¿Por qué elegir Aruba frente al resto del arco?
Por el calendario. Aruba está a unos 12°N, mientras los huracanes atlánticos suelen circular entre los 20°N y los 35°N aproximadamente, y la isla no recibe un impacto directo desde hace décadas: cuando un sistema pasa cerca, como el huracán Iván unas ochenta millas —cerca de 130 kilómetros— al norte en 2004, el resultado son unos centímetros de lluvia y un breve viento de 65 a 80 km/h. Eso convierte a Aruba en la isla que recomendamos cuando la única quincena disponible de un cliente cae en septiembre u octubre, meses en que St Martin o Punta Cana exigirían un plan alternativo.

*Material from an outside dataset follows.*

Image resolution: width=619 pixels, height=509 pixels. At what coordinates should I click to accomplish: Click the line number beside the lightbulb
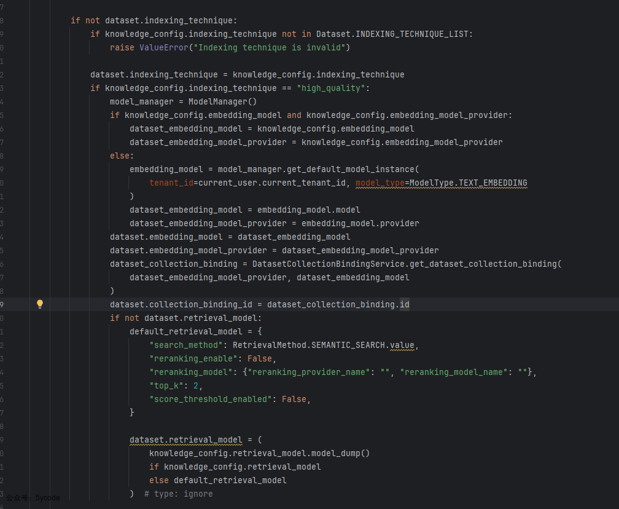pyautogui.click(x=2, y=304)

¿Qué hay que tramitar antes de volar?
La tarjeta ED, y la tasa que lleva asociada. Todo viajero que llegue, bebés incluidos, debe completar la tarjeta de embarque y desembarque de Aruba en el portal oficial del gobierno dentro de los siete días previos al viaje, y se aplica una tasa de sostenibilidad de 20 dólares a los pasajeros aéreos de ocho años en adelante, pagadera una vez por año natural. Hay sitios imitadores que cobran más por lo mismo; el portal oficial es uno solo y su asesor usa ese. Lleva minutos y evita que la sala de llegadas se convierta en una hora.

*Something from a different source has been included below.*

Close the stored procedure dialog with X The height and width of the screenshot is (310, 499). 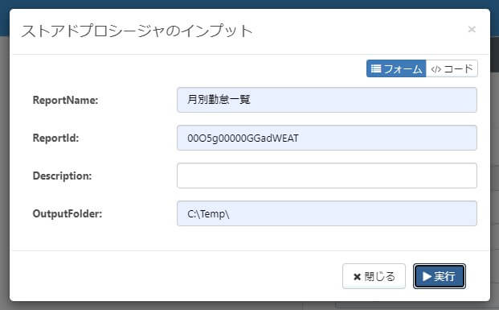click(472, 29)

¿Qué cambia realmente la preinspección estadounidense?
El viaje de vuelta. El Aeropuerto Internacional Reina Beatriz tiene preinspección de la Aduana y Protección Fronteriza de EE. UU., de modo que usted pasa inmigración y aduana estadounidenses en Aruba antes de embarcar y aterriza en Estados Unidos como pasajero doméstico: sin cola de llegadas y sin riesgo de perder una conexión ajustada. El precio es una facturación más larga el día de salida, que incorporamos al horario. Los traslados de llegada a Palm Beach o Malmok son de unos quince a veinticinco minutos.
¿Palm Beach o Malmok?
Palm Beach para resorts de servicio completo, clubes de playa y cosas que hacer si viajan adolescentes; Malmok y Arashi para una villa privada junto al agua más tranquila de la isla y casi nada más. Lo habitual son cuatro o cinco noches: playa, una jornada de catamarán fletado por la costa de sotavento y un día tierra adentro. Las parejas se inclinan por las villas; las familias suelen querer las comodidades de la franja hotelera a distancia caminable.

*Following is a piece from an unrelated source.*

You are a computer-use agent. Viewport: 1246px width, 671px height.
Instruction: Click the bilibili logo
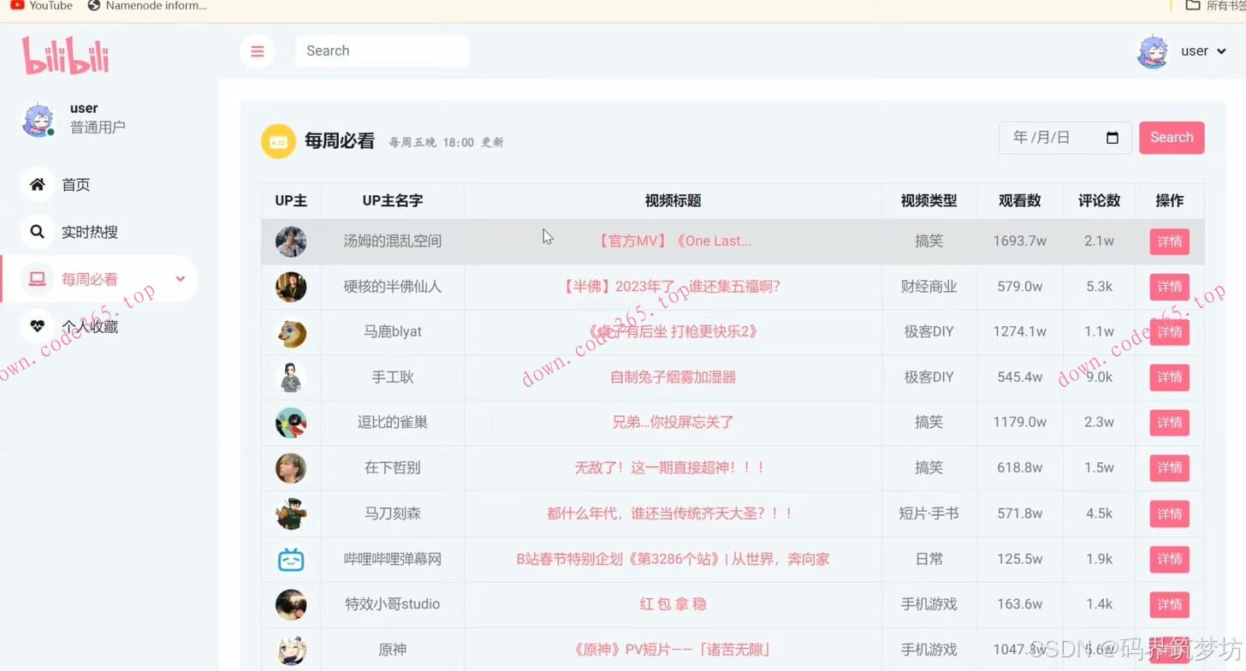click(64, 54)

¿Cómo es la otra mitad de la isla?
Más áspera que el folleto. El Parque Nacional Arikok ocupa cerca de una quinta parte de Aruba, y a la Piscina Natural conocida como Conchi no se llega en coche de alquiler: el acceso es en vehículo con tracción total, a caballo o caminando tres o cuatro horas en cada sentido, y el parque no hace excepciones. La costa este, de barlovento, está batida por el oleaje y no es para nadar. Una jornada guiada en 4x4 o UTV es la forma cómoda de verlo, y las puertas del parque cierran a media tarde, así que es plan de mañana.
¿Para quién no es Aruba?
Para quien quiere frondosidad, o vacío. Esta es una isla seca de cactus y árboles divi doblados por el viento, los alisios soplan sin parar y la playa principal es una franja de torres y no una cala escondida: si la imagen que tiene en la cabeza es selva sobre una bahía, eso es Santa Lucía, y si es un cayo desierto, eso es Turks & Caicos. El argumento de Aruba es la fiabilidad: el sol aparece, el mar está plano y el clima no le pide apostar.